*The request*.
Copy the entries from the line with "1372x878 pixels. At" through the end of the entries, putting "failed" in place of "passed" and keeping everything else the same. Leave the pictures out.

*Material provided*.
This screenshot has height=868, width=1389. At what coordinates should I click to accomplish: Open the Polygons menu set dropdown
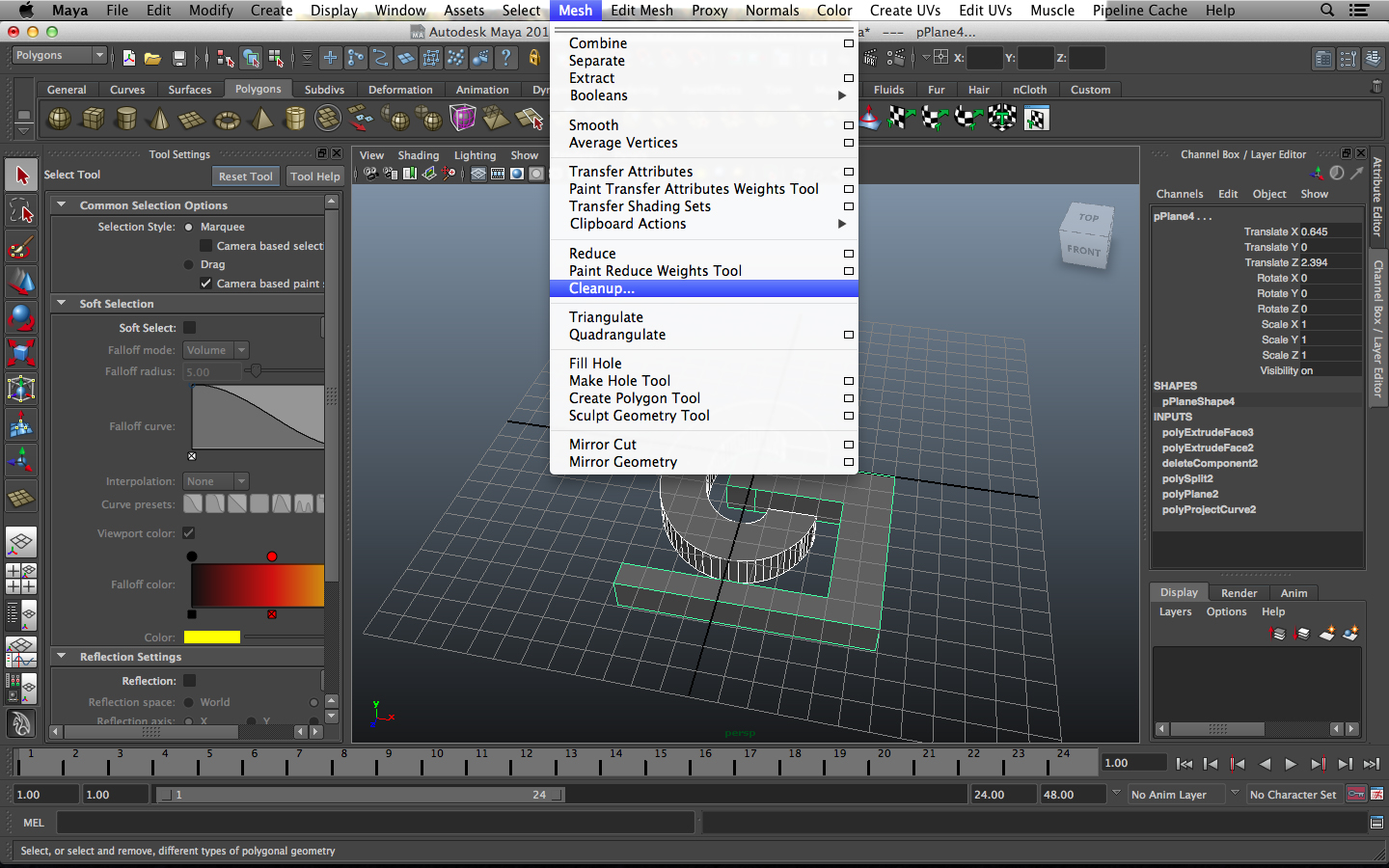pyautogui.click(x=58, y=56)
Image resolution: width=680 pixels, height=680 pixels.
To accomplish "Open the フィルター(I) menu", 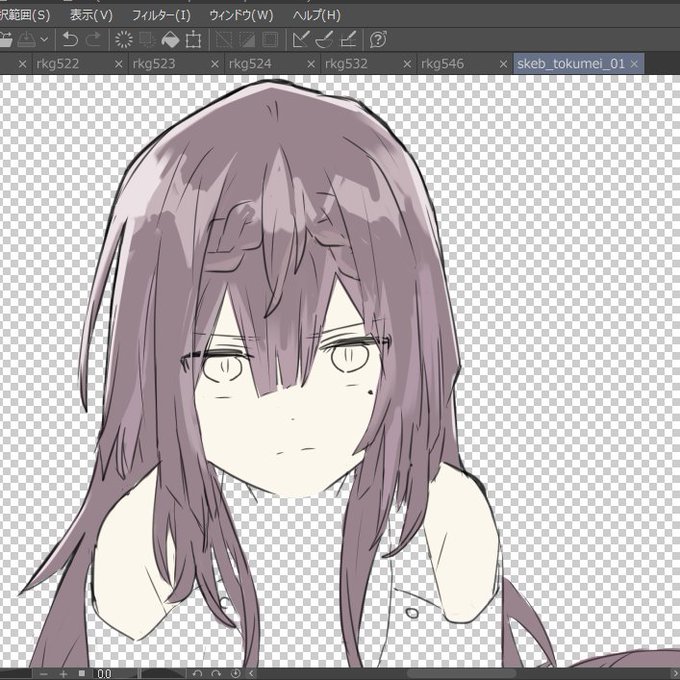I will coord(161,16).
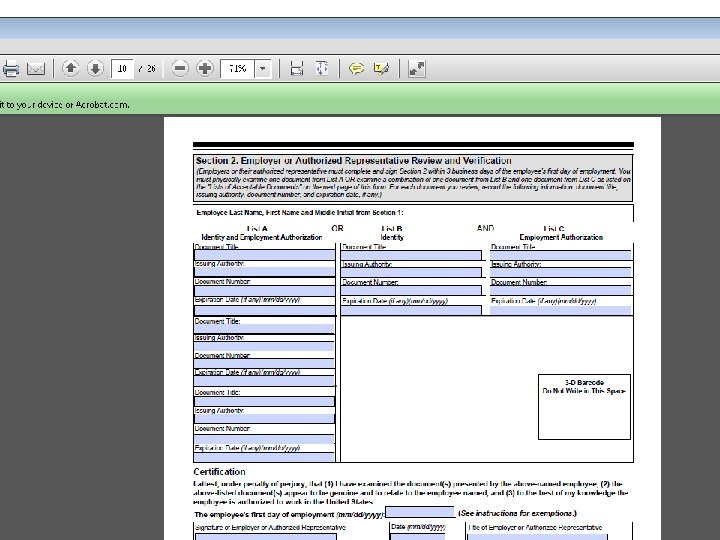This screenshot has height=540, width=720.
Task: Click List B Expiration Date field
Action: tap(411, 310)
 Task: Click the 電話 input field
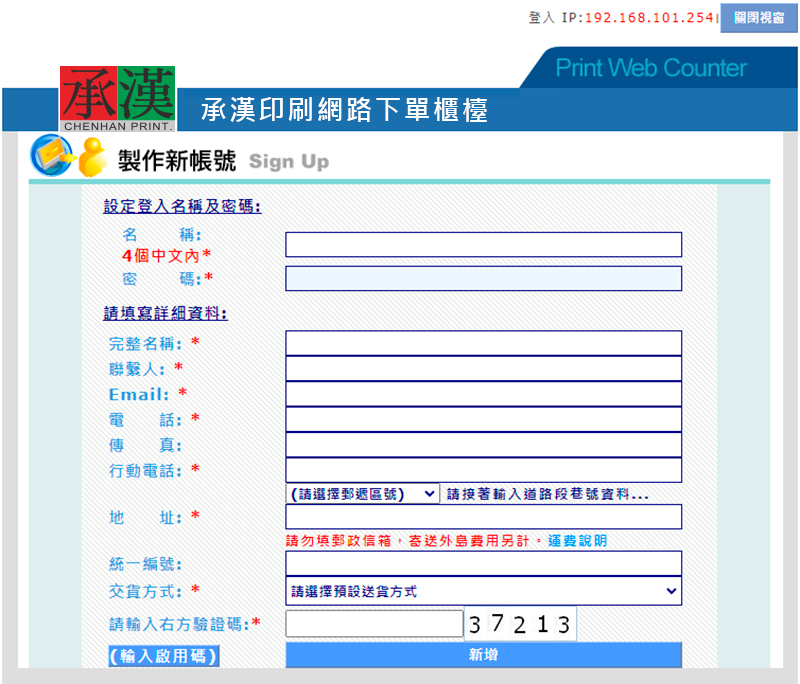pos(483,419)
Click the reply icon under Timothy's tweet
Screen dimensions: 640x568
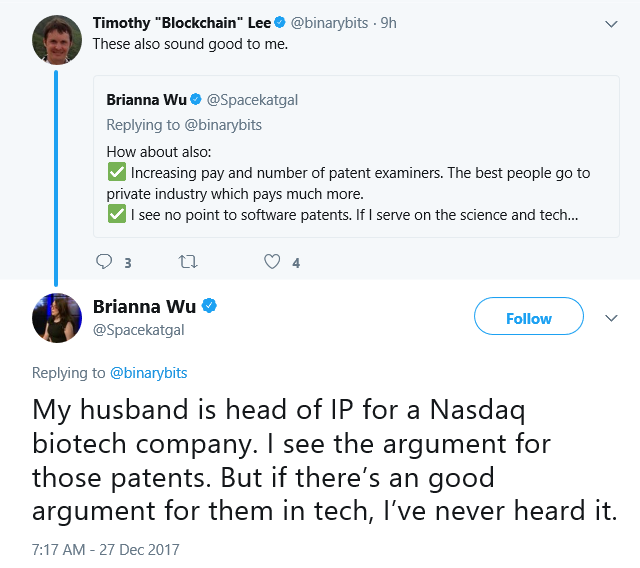pyautogui.click(x=104, y=262)
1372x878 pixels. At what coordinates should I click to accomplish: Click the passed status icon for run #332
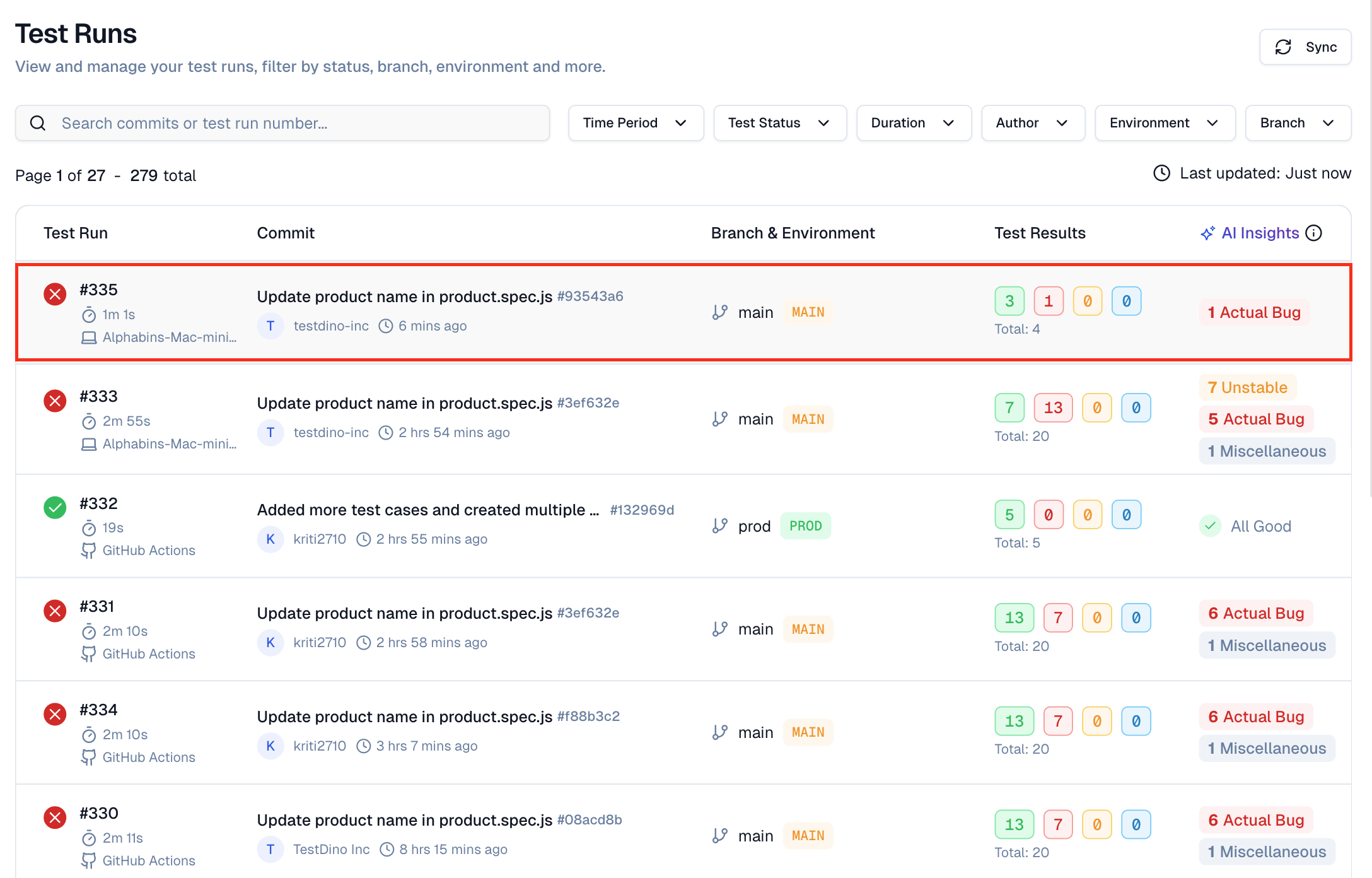(x=55, y=507)
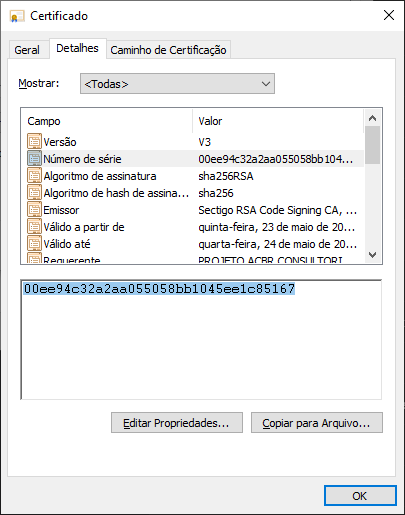Click the Número de série field icon

point(34,158)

*Complete output*.
1372x878 pixels. At what coordinates should I click to accomplish: Click the failed status icon for run #332
(x=55, y=507)
Click the Número de série field icon

point(34,158)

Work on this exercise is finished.